---------- Exercise input ----------
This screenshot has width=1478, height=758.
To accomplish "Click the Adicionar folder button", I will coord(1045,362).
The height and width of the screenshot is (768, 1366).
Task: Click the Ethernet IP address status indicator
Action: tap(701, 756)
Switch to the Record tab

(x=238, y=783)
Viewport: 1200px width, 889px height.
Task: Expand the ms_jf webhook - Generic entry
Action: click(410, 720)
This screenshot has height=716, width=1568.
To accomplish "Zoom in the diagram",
----------
Work instruction -> Print every line of the listing exactly.

Exercise answer ->
This screenshot has width=1478, height=758.
To accomplish "Click the Adicionar folder button", I will coord(1045,362).
The height and width of the screenshot is (768, 1366).
Task: Click the Ethernet IP address status indicator
Action: tap(701, 756)
Switch to the Record tab

(x=238, y=783)
Viewport: 1200px width, 889px height.
Task: Expand the ms_jf webhook - Generic entry
Action: click(410, 720)
This screenshot has height=716, width=1568.
To accomplish "Zoom in the diagram",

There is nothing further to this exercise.